My main problem with parties like UKIP (though I supported it for some time because of opposition to the EU) and Front Nationale is that aside from lengthy opposition to things like political Islam and mass immigration, there's little there explaining what a government led by such a party would look like, or do. UKIP's policies were very fluid, over various elections drifting between Conservative-friendly and Labour-friendly policy frameworks, but without meat added to the frameworks. Front Nationale could very well pull out of the European Union and stop mass immigration, but then what? What would their tax systems look like? How would they pay for it? What about infrastructure? Healthcare reform? Business environment? The actual environment? They tend to reduce such subjects to bumper sticker politics because it's easy to understand, and easier to pander to whatever populist wave hit at the time. Hell, UKIP suddenly shifted into more of an Old Labour kind of party over just a few years because they felt that there was a deeper pool of voters able to be tapped among the Labour base. Populism embraces popularity through harnassed anger, rather than the conviction of ideas.
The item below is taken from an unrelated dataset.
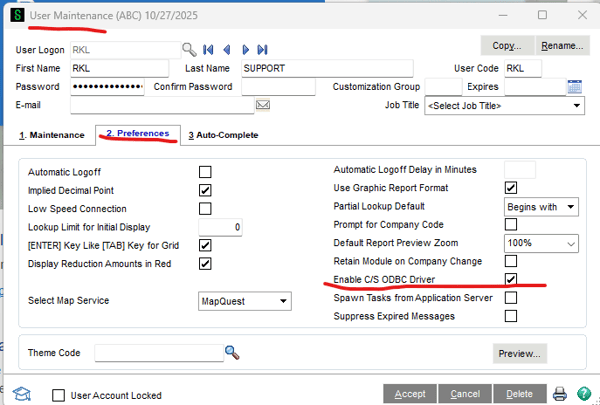
Task: Open the Theme Code lookup magnifier
Action: tap(232, 352)
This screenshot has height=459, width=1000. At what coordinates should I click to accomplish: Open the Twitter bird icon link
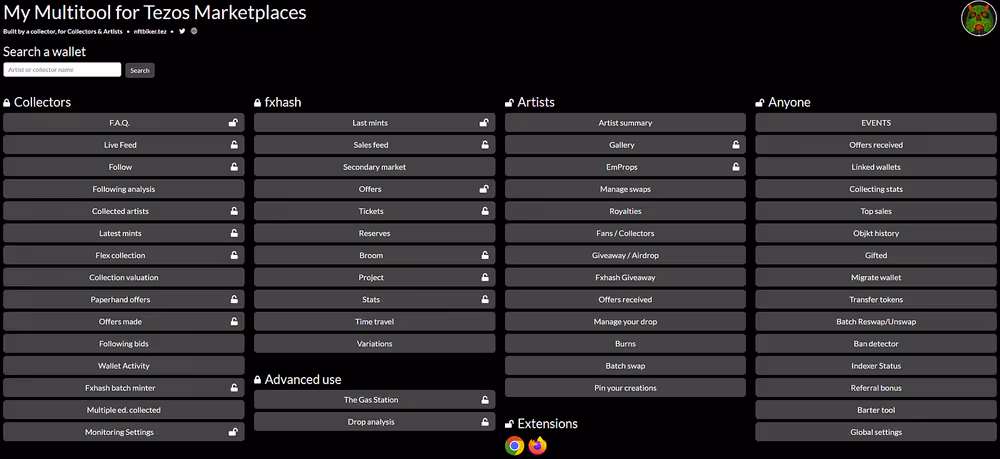click(x=182, y=31)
Here in Canada, populism blew up with Rob Ford's landslide election as Mayor of progressive cosmopolitan Toronto in 2010. Ford didn't really have any concrete ideas of where to take the city, but tapped into the anger of the suburbs having to pay increasing tax rates to fund downtown liberal progressive projects. Once getting into the Mayor's chair, he privatized one section of the city's garbage services, but that was about it. Ford largely did nothing of note, because once he became Mayor, he couldn't rage against the establishment anymore. He now was the establishment, and didn't know what to do with it.
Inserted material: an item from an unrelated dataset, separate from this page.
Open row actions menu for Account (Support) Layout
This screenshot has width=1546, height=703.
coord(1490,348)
Populism was still alive in 2014 when Doug Ford ran for Mayor in his ailing brother's place, and still secured a respectable 34%, losing to John Tory's 40%. Again, Doug Ford went after the overall resentment of the heavy taxpaying suburbs against the pampered apartment dwellers of downtown...without actually proposing much of anything more substantial than akin to his brother vowing to end the gravy train in 2010. In 2014, concrete ideas won, because "on the fly" populism tends to win elections only once, with the only exceptions being populists that actually develop coherent policy proposals after winning elections.

I have many close acquaintences back in my hometown; a goodly group of factory workers. They believe that somehow, some way, a government should be low taxes, high quality services, the government to keep out of everyone's business, yet somehow constantly intervene to enforce their always-changing ideas of what's fair. That's the kind of voter that naked populism appeals to. The voter that wants and demands completely contradictory things. And it's why populist politics tend to disintegrate and factionalize, and most of the time fail to become a coherent force for governance.

Realistically, populism is not the answer. Participation is the answer. You're a conservative, and you think your party is drifting too far left? Renew that membership and get involved. Answer survey. Participate in local nomination votes. Attend a convention once in a while. Actively try to make your voice heard to change your party institution. Institutions are not the enemy, they're a vehicle of political will. Don't mindlessly shout and protest the government institution, you join it and add your voice to what it does. Get involved in your democracy, for fuck sakes. Make your party of choice better, rather than embrace the politics of empty blowhards.

I think, in a way, populist politicians are like a moody mistress. Their wants change too much, you're attracted to the allure of something exciting and new, and once you leave your family for them, you quickly discover that once the freshness and excitment fades away, it starts to feel a lot like to the wife you just left.

That's just my opinion, and just some food for thought.